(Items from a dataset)
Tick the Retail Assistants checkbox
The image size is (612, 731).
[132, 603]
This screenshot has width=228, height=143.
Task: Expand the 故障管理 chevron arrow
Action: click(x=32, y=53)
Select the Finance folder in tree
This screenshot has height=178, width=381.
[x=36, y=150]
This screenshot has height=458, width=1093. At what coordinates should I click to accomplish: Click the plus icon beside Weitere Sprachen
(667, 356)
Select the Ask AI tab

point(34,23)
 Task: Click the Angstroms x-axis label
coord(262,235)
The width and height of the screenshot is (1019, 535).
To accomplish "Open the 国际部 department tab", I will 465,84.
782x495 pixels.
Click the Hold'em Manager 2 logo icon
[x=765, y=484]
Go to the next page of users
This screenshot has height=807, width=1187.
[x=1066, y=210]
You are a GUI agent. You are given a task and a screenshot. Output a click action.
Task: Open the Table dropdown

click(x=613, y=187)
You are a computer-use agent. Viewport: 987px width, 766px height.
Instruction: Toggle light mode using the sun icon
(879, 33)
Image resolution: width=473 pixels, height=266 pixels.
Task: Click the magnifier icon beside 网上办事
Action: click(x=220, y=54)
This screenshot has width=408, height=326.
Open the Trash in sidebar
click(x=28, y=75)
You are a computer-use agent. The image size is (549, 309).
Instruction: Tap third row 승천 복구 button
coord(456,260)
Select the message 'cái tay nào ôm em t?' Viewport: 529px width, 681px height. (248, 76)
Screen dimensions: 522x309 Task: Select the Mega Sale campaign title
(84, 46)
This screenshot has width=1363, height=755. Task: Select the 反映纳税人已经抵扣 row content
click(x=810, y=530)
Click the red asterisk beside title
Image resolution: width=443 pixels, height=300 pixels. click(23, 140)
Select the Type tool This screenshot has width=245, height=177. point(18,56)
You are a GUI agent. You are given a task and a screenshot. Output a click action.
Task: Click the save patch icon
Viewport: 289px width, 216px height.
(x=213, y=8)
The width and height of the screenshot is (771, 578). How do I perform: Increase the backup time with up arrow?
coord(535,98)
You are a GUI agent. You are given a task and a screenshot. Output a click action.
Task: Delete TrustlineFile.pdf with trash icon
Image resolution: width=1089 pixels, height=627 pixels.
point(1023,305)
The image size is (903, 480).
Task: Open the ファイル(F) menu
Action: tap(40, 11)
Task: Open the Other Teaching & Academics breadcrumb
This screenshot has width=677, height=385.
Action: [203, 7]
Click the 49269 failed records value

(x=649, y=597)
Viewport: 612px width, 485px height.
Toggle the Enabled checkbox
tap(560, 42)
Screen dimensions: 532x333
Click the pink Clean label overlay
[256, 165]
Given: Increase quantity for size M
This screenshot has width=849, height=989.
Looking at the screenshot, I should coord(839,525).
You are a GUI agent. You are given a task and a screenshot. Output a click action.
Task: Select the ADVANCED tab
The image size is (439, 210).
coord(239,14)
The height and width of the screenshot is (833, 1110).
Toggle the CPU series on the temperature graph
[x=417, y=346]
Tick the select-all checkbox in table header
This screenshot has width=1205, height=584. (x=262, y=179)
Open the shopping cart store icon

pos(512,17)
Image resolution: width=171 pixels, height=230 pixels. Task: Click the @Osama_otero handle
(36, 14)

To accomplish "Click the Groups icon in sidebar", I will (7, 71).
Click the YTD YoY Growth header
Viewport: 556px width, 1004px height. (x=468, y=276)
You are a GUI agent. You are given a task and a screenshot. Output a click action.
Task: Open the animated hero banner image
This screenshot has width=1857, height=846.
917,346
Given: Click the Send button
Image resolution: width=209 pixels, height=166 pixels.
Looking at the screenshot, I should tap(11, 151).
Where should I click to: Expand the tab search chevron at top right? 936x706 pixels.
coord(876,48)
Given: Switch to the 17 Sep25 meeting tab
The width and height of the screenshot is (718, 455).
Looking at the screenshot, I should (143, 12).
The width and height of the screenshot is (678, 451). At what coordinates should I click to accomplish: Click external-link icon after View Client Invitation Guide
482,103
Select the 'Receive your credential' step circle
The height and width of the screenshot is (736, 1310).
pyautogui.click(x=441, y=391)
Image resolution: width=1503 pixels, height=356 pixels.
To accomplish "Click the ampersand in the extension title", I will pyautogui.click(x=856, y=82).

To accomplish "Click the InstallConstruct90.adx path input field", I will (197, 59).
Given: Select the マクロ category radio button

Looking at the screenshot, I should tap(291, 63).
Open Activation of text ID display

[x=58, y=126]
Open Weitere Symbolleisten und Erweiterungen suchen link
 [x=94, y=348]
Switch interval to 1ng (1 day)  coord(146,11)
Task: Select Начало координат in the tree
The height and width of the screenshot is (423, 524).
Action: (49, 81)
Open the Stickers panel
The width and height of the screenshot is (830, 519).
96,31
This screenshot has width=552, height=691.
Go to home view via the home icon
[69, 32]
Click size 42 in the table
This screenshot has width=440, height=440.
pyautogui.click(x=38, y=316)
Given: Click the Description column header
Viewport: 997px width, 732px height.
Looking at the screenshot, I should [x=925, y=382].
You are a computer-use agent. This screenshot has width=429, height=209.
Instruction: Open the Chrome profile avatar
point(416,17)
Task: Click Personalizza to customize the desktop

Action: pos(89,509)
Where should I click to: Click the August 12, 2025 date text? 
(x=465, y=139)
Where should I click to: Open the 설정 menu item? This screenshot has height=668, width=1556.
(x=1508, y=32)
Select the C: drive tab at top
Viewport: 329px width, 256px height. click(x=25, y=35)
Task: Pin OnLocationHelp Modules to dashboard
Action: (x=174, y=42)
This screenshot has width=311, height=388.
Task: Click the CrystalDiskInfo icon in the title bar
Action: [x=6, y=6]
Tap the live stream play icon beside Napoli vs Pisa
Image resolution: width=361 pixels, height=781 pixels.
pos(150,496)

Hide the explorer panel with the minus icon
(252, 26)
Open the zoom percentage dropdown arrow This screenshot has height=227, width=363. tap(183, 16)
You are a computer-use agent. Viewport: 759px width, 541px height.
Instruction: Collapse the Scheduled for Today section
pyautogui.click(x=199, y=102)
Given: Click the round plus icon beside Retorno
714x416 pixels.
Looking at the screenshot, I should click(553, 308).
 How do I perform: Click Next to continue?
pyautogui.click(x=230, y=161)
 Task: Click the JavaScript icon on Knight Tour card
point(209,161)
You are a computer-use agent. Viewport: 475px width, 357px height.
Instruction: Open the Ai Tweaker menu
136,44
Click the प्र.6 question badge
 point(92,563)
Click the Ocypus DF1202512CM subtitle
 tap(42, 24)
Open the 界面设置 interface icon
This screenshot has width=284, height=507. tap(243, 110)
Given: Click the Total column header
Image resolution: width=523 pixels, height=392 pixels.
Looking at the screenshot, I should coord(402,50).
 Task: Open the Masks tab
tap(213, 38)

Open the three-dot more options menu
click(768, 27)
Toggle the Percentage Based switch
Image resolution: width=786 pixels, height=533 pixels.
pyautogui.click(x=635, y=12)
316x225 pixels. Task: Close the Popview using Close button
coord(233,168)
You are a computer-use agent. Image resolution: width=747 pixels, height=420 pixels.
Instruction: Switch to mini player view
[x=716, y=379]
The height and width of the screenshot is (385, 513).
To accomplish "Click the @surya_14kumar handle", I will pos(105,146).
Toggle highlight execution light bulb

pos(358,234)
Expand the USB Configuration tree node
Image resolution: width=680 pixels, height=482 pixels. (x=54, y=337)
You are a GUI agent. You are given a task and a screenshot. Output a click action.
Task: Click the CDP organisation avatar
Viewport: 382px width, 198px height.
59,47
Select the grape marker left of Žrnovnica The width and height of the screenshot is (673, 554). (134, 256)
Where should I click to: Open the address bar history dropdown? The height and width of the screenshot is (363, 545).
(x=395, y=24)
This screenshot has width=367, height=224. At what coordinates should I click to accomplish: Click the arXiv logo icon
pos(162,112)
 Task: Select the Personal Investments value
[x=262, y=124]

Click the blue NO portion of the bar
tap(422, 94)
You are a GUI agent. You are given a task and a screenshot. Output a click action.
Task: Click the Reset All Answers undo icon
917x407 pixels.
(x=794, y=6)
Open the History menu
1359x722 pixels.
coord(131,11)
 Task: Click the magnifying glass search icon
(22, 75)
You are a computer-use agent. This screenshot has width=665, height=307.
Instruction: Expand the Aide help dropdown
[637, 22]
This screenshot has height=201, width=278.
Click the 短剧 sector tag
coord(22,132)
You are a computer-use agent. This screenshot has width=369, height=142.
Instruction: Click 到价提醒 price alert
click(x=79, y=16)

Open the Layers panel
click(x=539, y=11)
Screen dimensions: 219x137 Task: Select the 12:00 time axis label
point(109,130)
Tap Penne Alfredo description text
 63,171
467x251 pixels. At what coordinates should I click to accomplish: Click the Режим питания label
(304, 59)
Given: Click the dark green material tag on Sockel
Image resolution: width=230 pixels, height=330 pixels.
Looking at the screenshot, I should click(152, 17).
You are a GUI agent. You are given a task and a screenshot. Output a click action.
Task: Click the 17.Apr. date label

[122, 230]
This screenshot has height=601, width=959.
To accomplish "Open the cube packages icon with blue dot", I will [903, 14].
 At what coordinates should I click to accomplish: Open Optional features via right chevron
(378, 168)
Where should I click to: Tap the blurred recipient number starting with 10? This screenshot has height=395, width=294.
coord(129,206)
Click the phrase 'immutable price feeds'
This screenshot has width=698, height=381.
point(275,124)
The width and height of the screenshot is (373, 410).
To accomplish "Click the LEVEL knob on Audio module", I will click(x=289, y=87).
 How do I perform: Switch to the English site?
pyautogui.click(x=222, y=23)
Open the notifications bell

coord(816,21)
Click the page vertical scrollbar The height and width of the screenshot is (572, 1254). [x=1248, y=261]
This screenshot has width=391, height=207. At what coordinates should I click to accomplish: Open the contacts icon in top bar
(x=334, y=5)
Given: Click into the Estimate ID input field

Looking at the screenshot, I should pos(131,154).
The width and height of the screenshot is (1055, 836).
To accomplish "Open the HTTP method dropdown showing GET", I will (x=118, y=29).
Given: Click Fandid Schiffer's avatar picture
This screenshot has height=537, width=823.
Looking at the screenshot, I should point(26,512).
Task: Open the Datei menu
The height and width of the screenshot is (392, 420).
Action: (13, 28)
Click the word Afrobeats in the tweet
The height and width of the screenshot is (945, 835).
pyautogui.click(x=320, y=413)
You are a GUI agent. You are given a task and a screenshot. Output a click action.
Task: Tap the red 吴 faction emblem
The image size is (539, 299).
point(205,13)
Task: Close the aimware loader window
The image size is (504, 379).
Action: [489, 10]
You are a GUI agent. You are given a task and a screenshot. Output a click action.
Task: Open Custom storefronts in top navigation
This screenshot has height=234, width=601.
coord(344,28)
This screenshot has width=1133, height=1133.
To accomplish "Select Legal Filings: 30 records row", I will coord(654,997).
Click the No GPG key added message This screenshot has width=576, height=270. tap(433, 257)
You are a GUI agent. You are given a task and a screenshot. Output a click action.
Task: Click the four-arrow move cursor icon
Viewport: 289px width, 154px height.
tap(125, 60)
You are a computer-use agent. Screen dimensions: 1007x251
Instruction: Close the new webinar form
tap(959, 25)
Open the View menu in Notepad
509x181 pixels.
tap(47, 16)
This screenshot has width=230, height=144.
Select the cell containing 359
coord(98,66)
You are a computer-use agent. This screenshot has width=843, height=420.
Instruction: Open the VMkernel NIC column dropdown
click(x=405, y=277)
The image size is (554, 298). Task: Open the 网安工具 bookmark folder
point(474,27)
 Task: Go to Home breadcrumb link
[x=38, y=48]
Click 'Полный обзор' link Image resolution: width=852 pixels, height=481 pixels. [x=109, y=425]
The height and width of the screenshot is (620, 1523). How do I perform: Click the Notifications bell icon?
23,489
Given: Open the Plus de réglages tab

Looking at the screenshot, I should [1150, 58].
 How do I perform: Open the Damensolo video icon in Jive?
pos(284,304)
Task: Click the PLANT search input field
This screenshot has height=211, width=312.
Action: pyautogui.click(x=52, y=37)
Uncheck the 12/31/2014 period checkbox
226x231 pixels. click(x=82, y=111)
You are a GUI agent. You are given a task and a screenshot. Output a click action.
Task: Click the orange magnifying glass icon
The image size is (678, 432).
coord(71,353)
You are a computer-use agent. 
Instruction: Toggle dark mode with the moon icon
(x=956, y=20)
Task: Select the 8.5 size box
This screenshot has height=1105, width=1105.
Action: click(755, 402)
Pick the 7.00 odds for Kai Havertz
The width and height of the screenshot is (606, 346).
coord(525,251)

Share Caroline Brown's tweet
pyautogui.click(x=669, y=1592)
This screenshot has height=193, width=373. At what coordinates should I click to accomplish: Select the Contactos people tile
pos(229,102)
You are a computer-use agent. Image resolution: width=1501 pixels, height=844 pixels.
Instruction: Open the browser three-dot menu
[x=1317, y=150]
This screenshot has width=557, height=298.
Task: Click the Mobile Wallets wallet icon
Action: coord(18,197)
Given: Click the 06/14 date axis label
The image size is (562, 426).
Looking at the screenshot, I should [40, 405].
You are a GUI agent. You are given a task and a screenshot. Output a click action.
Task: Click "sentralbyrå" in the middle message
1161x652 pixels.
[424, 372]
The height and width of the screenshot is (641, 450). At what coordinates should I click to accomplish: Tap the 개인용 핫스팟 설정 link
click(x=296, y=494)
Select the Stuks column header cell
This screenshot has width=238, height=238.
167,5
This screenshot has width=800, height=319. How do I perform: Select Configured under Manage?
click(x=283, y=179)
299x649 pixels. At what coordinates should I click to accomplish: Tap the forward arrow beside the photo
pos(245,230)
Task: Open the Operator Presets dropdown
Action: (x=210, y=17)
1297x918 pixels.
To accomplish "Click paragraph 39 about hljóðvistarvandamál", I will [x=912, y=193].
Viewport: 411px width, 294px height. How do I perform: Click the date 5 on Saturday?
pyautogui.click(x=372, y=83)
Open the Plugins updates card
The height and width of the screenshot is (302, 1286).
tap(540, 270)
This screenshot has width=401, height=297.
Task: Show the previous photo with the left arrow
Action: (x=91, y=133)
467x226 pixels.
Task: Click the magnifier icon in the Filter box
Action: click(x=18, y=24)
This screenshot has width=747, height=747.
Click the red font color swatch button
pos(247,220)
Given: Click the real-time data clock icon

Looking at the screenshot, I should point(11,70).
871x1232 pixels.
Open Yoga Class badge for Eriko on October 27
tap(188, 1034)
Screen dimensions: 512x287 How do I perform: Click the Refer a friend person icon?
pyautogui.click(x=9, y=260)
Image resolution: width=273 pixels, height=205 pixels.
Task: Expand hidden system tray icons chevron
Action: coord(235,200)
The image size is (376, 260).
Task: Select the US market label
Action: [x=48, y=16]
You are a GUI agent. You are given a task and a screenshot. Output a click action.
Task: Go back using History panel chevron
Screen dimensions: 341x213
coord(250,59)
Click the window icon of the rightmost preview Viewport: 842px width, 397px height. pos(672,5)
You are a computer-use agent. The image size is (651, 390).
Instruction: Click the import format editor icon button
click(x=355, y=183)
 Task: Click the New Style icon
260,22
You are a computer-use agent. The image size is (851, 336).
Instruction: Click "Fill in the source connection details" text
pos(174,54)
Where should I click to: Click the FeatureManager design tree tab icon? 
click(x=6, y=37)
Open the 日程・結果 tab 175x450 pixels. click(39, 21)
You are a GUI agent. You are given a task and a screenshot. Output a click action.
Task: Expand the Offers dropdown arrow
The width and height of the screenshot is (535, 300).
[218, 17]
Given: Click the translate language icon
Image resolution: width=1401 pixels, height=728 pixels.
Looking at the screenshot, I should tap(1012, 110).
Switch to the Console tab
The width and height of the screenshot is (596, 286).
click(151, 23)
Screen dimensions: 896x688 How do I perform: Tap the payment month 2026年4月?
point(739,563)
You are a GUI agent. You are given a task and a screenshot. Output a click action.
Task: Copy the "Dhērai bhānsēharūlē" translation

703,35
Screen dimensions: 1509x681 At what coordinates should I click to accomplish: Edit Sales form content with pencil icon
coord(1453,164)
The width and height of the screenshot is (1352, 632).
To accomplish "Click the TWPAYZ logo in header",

Required action: Extract every line containing the string "window" from the data above.

Task response:
Task: Close the aimware loader window
Click the window icon of the rightmost preview Viewport: 842px width, 397px height. pos(672,5)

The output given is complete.